■ YOUR INSTRUCTIONS ■
Reproduce the ice valve text below word for word, from "Experimental Section" up to and including "to the device.".

Ice valves switch flow by controlling the state of the fluid phase. To stop flow, a section of the fluid in the channel is cooled to below its freezing point, and it hence solidifies, which causes the channel to be blocked. To reopen the valve, the ice is allowed to thaw by stopping the cooling process. Ice valves were first reported in 19959, where a mixture of liquid and gaseous carbon dioxide was used to freeze the fluid medium. A few years later, this concept was expanded to use liquid nitrogen as the cooling medium10. However, such low temperature liquids and gases are hard to integrate into small devices and also have inherent safety problems11. In 2001, thermoelectric (TE) units were employed to freeze and thaw flow in capillaries12. This method was then integrated on-device, but the valve closing time was still very long (18 seconds)13. A more recent study used a single-level (containing only one TE unit) ice valve with a more efficient design and the valve closing time was reduced to 4.1 seconds14. The use of a two-level TE unit further decreased the valve closing time to 2.72 seconds11 by cooling the device to near 0 °C with one TE unit, and then lowering the temperature futher with the other TE unit. However, there is still a demand for improving the response speed and integration density of ice valves, especially for microfluidic applications where many processes occur in short timescales11.

To solve these problems, in this study an aluminium cylinder was embedded under the channel in the microfluidic platform, and a movable refrigeration source was designed to increase the response speed. The experimental results showed that the response speed was increased by a factor of 8 when compared with current state of the art ice valves (the response time is compared at the same flow rates), as well as the maximum flow rate by a factor of 10.

Experimental Section

In brief, the platform consists of a PMMA (poly(methyl methacrylate)) microfluidic device embedded with an aluminium cylinder covered with a layer of anti-freeze solution, a movable TE unit and a water cooling system (Fig. 1). When a positive electric voltage is applied to the TE unit, the top of the unit (which is closest to the microfluidic device) reaches −42.5 °C. Once the TE unit comes into contact with the aluminium cylinder in the microfluidic device, the cooling process begins and the temperature inside the fluid-filled channel is decreased until the channel is blocked by the formed ice. In order to achieve a greater temperature difference and be able to share the refrigeration source between different valves on the device, the TE unit is movable relative to the device.

■ SUPPLIED ENTRIES ■
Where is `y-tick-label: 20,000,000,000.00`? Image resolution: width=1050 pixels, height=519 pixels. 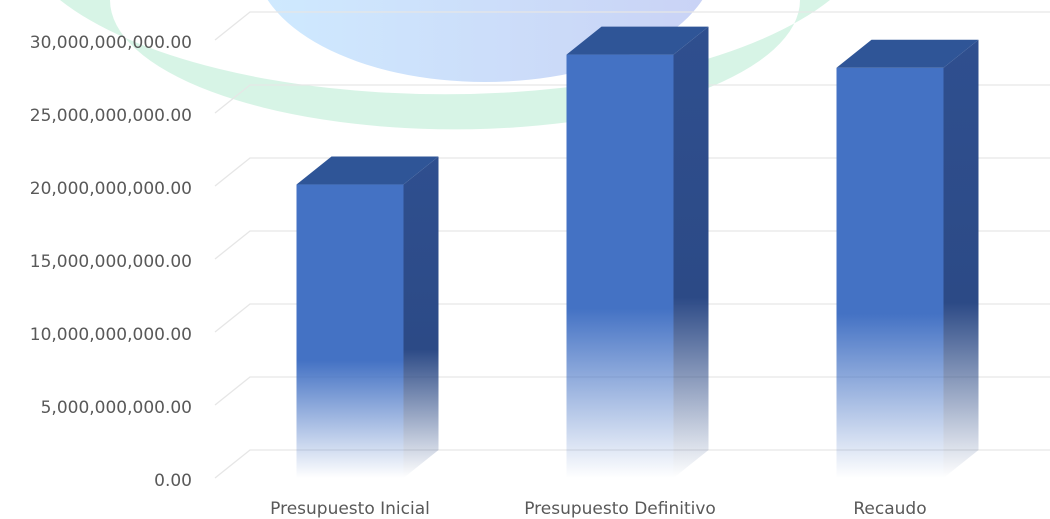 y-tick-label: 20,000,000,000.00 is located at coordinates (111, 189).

==

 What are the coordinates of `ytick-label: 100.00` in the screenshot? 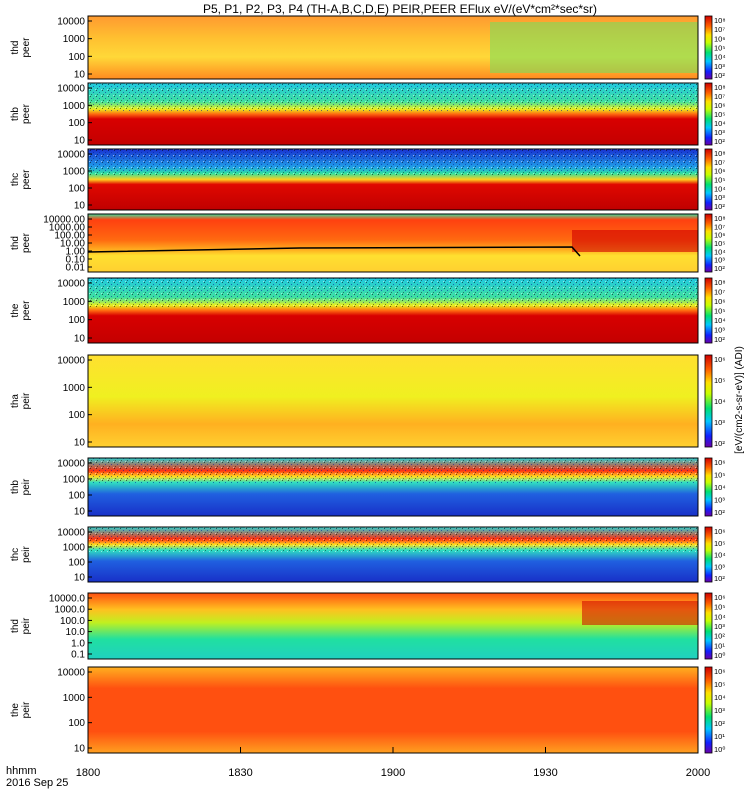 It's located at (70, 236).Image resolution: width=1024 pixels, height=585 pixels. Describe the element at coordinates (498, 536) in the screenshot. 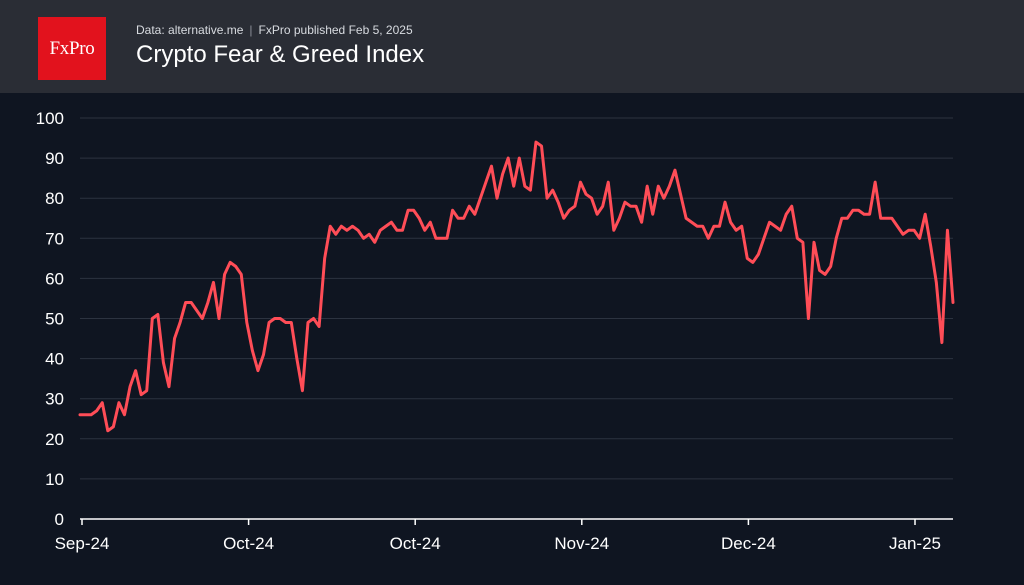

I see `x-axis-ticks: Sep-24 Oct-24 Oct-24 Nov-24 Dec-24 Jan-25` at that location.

■ WRITTEN SOLUTION ■
Experimental Section

In brief, the platform consists of a PMMA (poly(methyl methacrylate)) microfluidic device embedded with an aluminium cylinder covered with a layer of anti-freeze solution, a movable TE unit and a water cooling system (Fig. 1). When a positive electric voltage is applied to the TE unit, the top of the unit (which is closest to the microfluidic device) reaches −42.5 °C. Once the TE unit comes into contact with the aluminium cylinder in the microfluidic device, the cooling process begins and the temperature inside the fluid-filled channel is decreased until the channel is blocked by the formed ice. In order to achieve a greater temperature difference and be able to share the refrigeration source between different valves on the device, the TE unit is movable relative to the device.